So what you can see here is, now let me skip back one slide.

So we were talking about Andal's Law and we were trying to motivate why usually people

say when I'm estimating the speed up, which is defined as the sequential time divided

by the parallel time, people usually say I would rather have few nodes but faster nodes

than many nodes which are each not as capable.

And the reason for that is, if I'm trying to estimate the parallel time, Andal basically

says the time with a problem size n and p processors can be estimated as the, what we

are calling this here sigma, the sequential calculations.

Depending on the problem size plus the parallelizable fraction or the parallelizable calculations,

phi of n divided by p.

And we assume that if I have a faster CPU, the CPU will also be able to speed up the

sequential part.

That's basically what we assume.

However, if we are really to parallelize a code, probably the parallel time needs to

encompass this kappa of a and p, which we used to describe the overhead.

Because usually when you do network communication, you also have to pay some sort of overhead,

right?

Network is never free.

Ideally, we can assume that communication and calculation happens in parallel.

That's what we hope.

It's not always true, but for the type of application we'll look at in the next slides,

this is actually true.

So this formula here changes to that formula.

I get a maximum term here and please assume this k is actually a kappa.

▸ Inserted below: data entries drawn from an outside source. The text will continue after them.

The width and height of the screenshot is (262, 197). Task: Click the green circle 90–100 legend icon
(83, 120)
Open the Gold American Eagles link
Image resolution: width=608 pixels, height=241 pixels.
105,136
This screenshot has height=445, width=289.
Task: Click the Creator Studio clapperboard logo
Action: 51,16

I'm just writing this down to the board because we'll use that formula later on a couple of

times.

Now, this is what we said last time, the under effect basically for large problem sizes,

your code might scale.

For smaller problem sizes, you will have problems.

Actually if you don't take into account overhead, then these curves should just approach a certain

saturation.

They should not go down.

If you also include overhead, it might actually go down here.

Now, this is what I would really like to get to.

This is an example where I try to actually make some performance estimates to see how

well certain architectures would be suited for a compute problem.

Let me just tune the slide size a bit.

I'm still battling with the Nvidia driver.

Sorry that the slides don't look very good.

Basically the problem we would like to solve is or the question we would like to answer

is we have a 3D sensor code.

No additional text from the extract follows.